--- Data records Enclosed Below ---

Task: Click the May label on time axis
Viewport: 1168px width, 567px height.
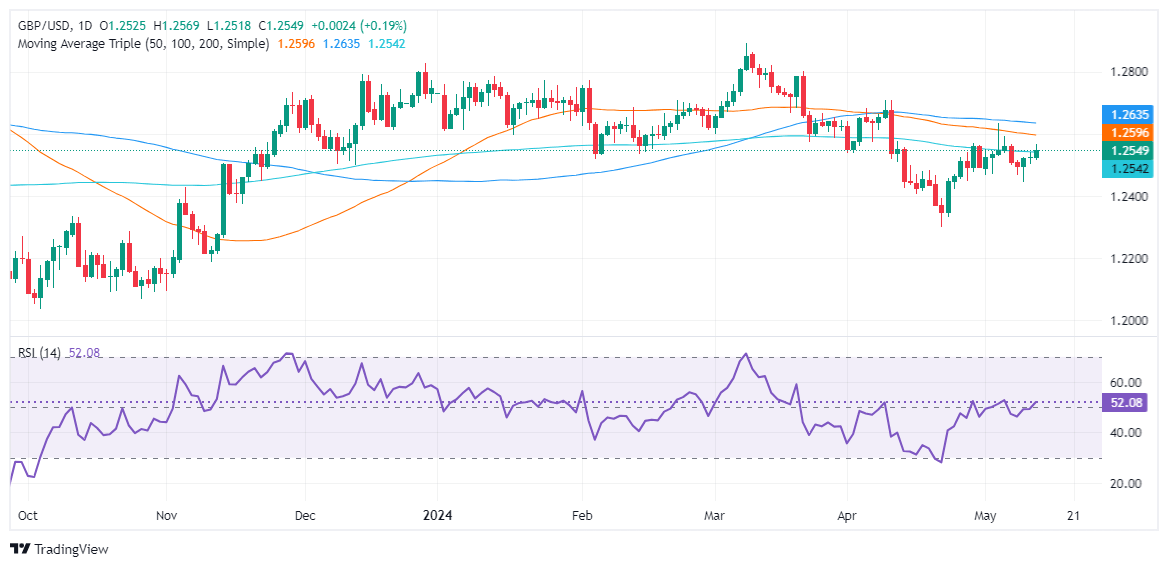Action: [985, 515]
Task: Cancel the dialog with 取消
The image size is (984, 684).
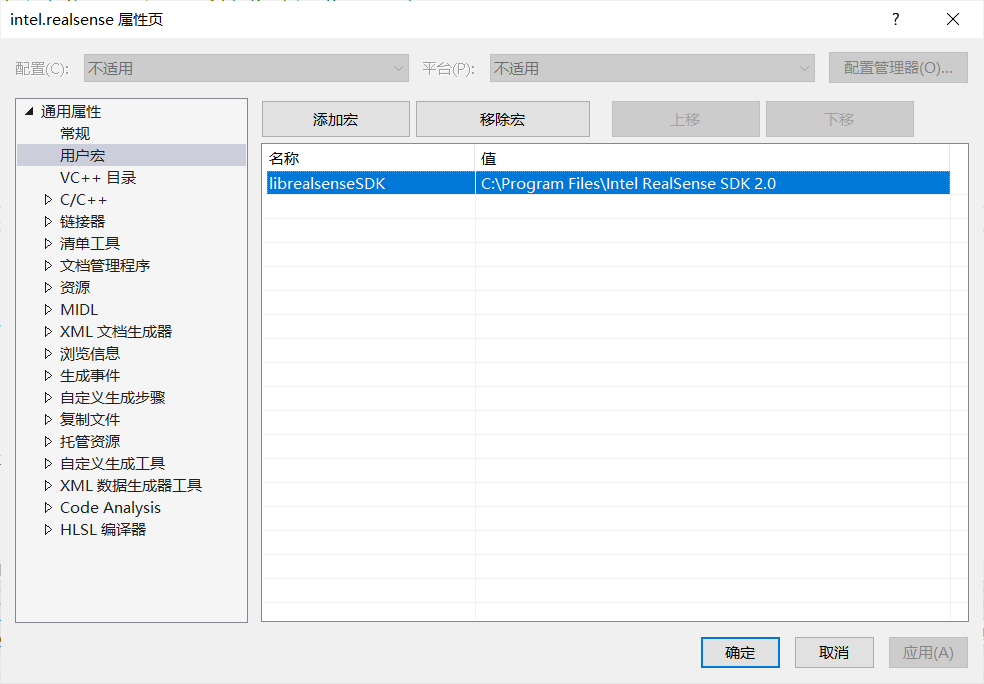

--- End of Enclosed Data records ---

- [Work to be completed] Images stay out, but the rest of the records must be retyped exactly.

- [Task answer]
Task: Click the May label on time axis
Viewport: 1168px width, 567px height.
Action: [985, 515]
Task: Cancel the dialog with 取消
The image size is (984, 684).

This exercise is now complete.